> **Текст для разбора**

╭──

Вырождение. Литература и психиатрия в русской культуре конца XIX века - [70]
Если минималистическое, построенное по принципу серийного повтора изложение в психиатрических анализах Маньяна объяснялось отсутствием генеалогической перспективы и, соответственно, невозможностью показать прогрессирующий характер вырождения, а изменчивое многообразие патологий уравновешивалось парадигматической и синтагматической однородностью повествования (гл. II.1), то Ковалевский строит свой анализ вымышленного случая, охватывающего череду поколений, таким образом, чтобы добиться минимального уровня событийности. Это удается ему прежде всего благодаря искусному использованию повествовательной точки зрения, напоминающей похожие нарративные приемы в историях-примерах Э. Крепелина[719].
Разнообразие неврозов во втором поколении Демидовых раз за разом приводит к странным происшествиям, мнимую необъяснимость которых Ковалевский искусно подчеркивает при помощи повествовательного приема внутренней фокализации. Так, многообразные симптомы неврастении у первого сына Михаила Александровича, Миши, Ковалевский изображает посредством несобственно-прямой речи, передающей внутреннюю неуверенность персонажа, не понимающего истинной природы патологических проявлений. Колебания Миши между предельной собранностью и полной неспособностью сосредоточиться, по видимости беспричинные, автор сначала показывает глазами самого персонажа: «Ну, скажите, разве не с ума сходит человек!.. Разве можно покойно существовать при таких условиях… Что же это – болезнь? Слава Богу, у него нет ни лихорадки, ни кашля, ни болей нигде… К доктору… совсем излишне»[720]. Лишь в конце сцены авторский голос рассказчика-психиатра объясняет, что непонятные явления – это симптомы неврастении, которая составляет одну из граней истории вырождения Демидовых и главной причиной которой, соответственно, служит дурная наследственность.
Очерк Ковалевского наглядно показывает: детерминистский нарратив влечет за собой принципиальную редукцию событийности. Несмотря на разнообразие патологических проявлений, судьбы всех братьев и сестер Демидовых похожи, так как все это варианты одной и той же парадигмы вырождения. Усиление патологии проявляется в том, что дегенеративный процесс повторяется во всех более серьезных формах, в конце концов полностью поглощая отдельно взятые истории и оставляя все меньше простора для рассказа. Так, повторение одного и того же приводит к тому, что если изображение неврастенической неспособности Миши сосредоточиться на учении занимает много места и изобилует подробными описаниями его причудливых болезненных фантазий[721], то аналогичной особенности его сестры Нади – повторению того же самого изъяна – уделен единственный лаконичный абзац: «Надя не могла долго останавливаться на одном каком-нибудь предмете и непрестанно перескакивала от книги к книге и от занятия к занятию»[722].

╰──

> **Собранный материал**
╭──

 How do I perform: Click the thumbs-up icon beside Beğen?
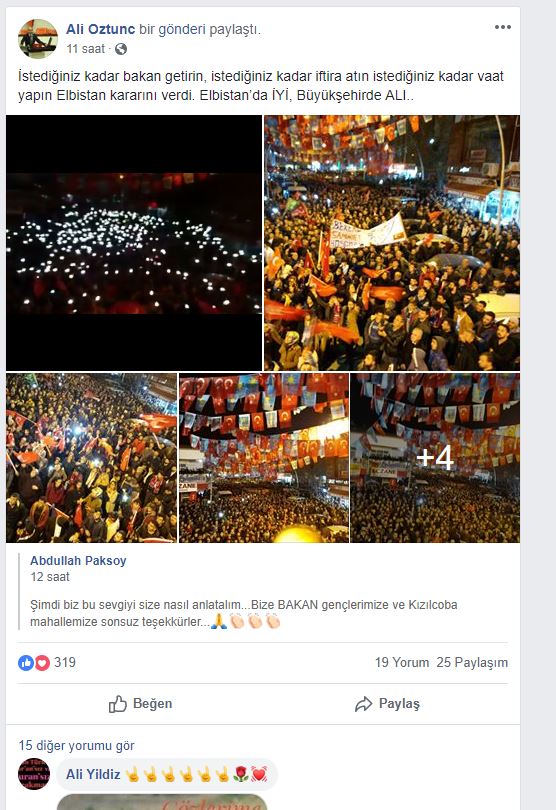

╰──

> **Ответьте на вопросы**
1. Ответьте по тексту для разбора:
(а) С чьими историями-примерами сравниваются повествовательные приемы Ковалевского?
(б) Какой болезнью, по словам рассказчика-психиатра, объясняются странности Миши?
(в) Сколько места отведено описанию той же особенности у Нади?
2. Перечислите всех членов семьи Демидовых, которых текст для разбора называет по имени.

> **Ответы к заданию**
1.
(а) С историями-примерами Э. Крепелина.
(б) Неврастенией.
(в) Единственный лаконичный абзац.

2. Михаил Александрович, Миша, Надя.